*** Records for the exercise Section Begins ***

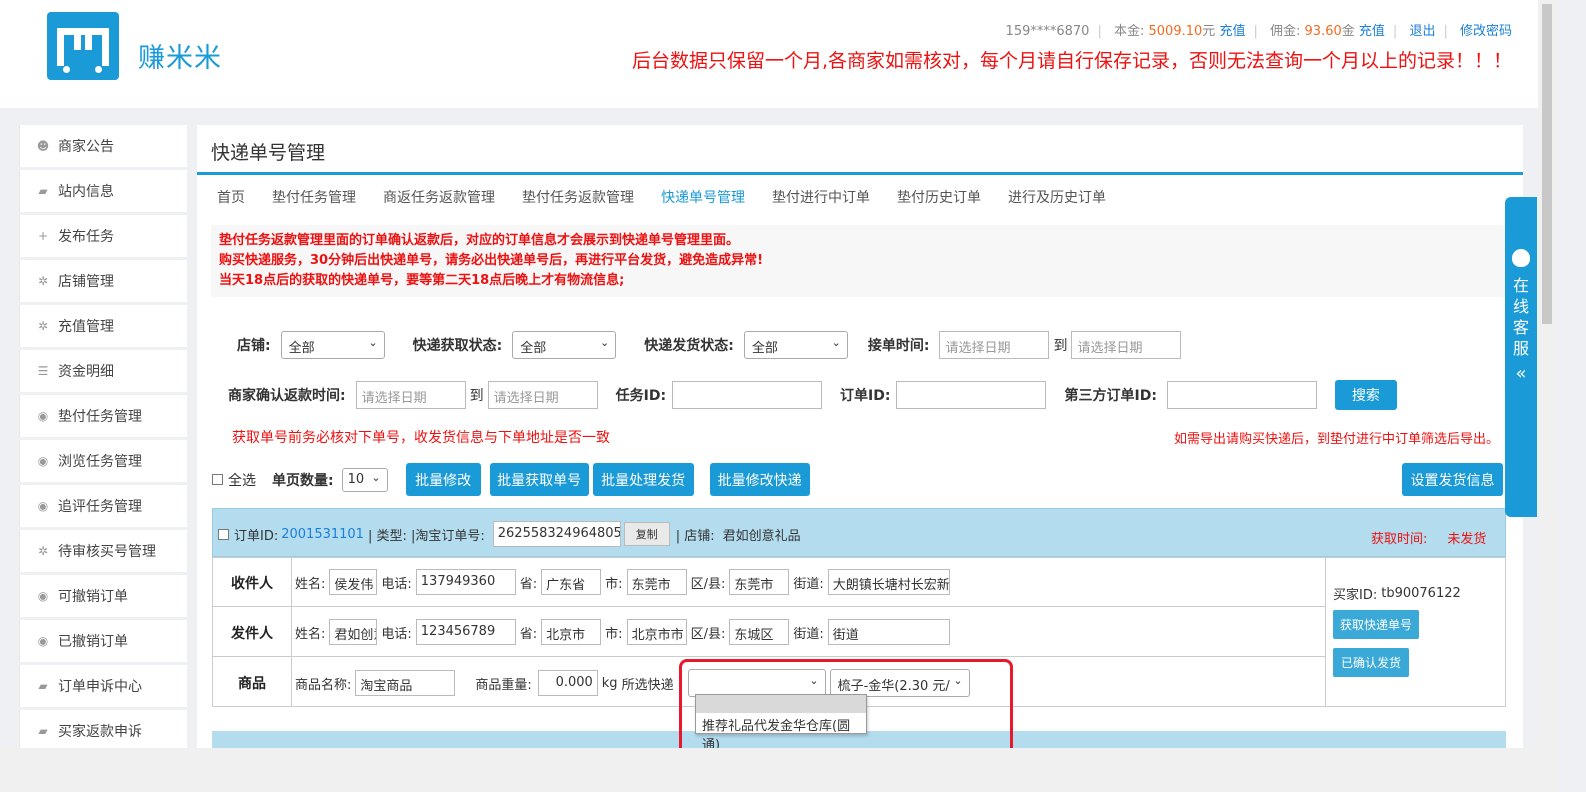 The image size is (1586, 792). Describe the element at coordinates (103, 416) in the screenshot. I see `sidebar-item-advance-tasks: ◉ 垫付任务管理` at that location.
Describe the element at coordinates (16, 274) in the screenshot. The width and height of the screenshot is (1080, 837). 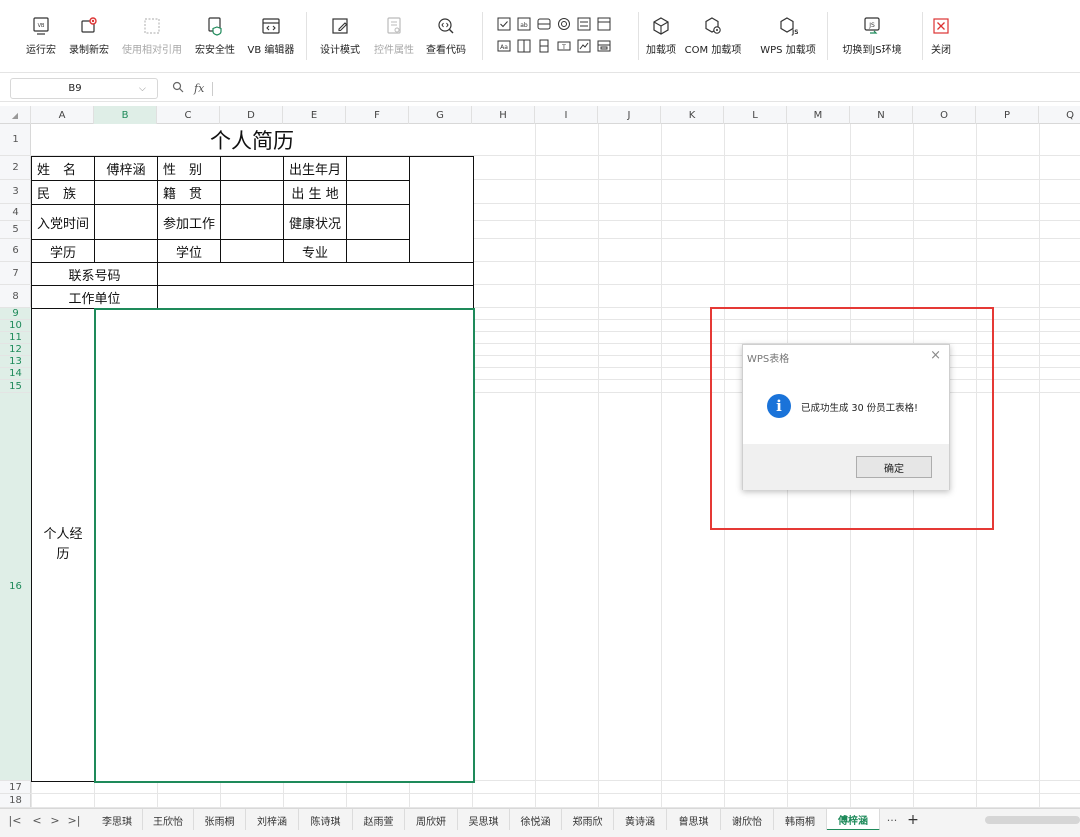
I see `row-header-7: 7` at that location.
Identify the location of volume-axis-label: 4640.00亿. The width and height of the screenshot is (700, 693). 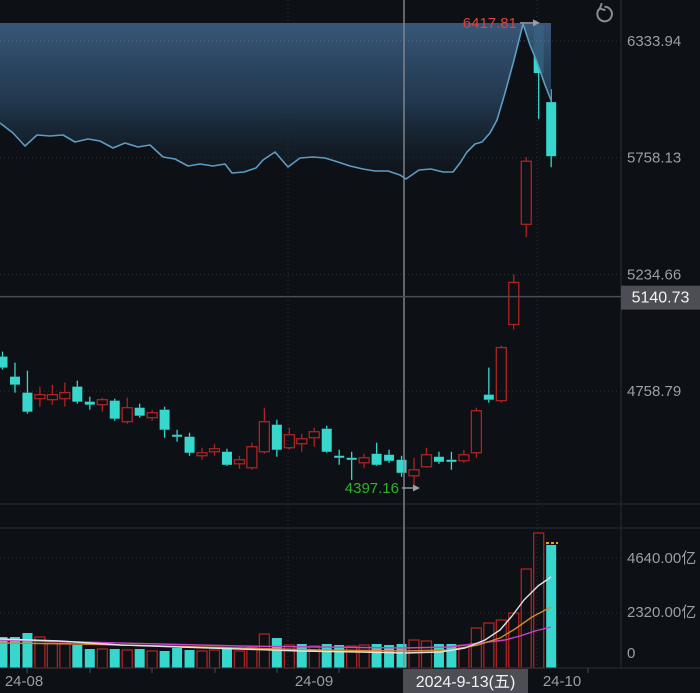
(662, 558).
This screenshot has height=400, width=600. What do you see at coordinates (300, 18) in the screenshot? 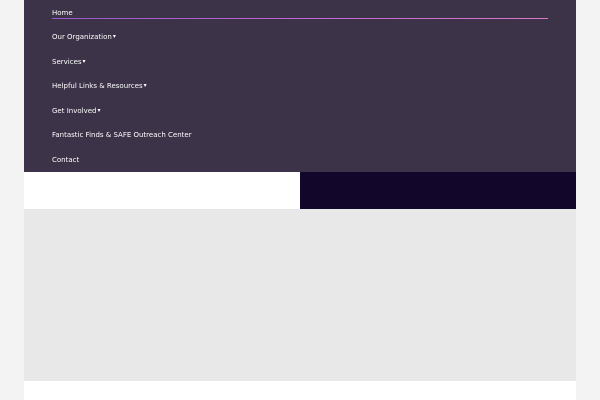
I see `active-underline` at bounding box center [300, 18].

*** Records for the exercise Section Ends ***

About this exercise: Write out all of the lines above word for word, leaving out the pictures.

Answer to the exercise:
 The image size is (1586, 792). Describe the element at coordinates (103, 416) in the screenshot. I see `sidebar-item-advance-tasks: ◉ 垫付任务管理` at that location.
Describe the element at coordinates (16, 274) in the screenshot. The width and height of the screenshot is (1080, 837). 
I see `row-header-7: 7` at that location.
Identify the location of volume-axis-label: 4640.00亿. The width and height of the screenshot is (700, 693). 
(662, 558).
This screenshot has height=400, width=600. What do you see at coordinates (300, 18) in the screenshot? 
I see `active-underline` at bounding box center [300, 18].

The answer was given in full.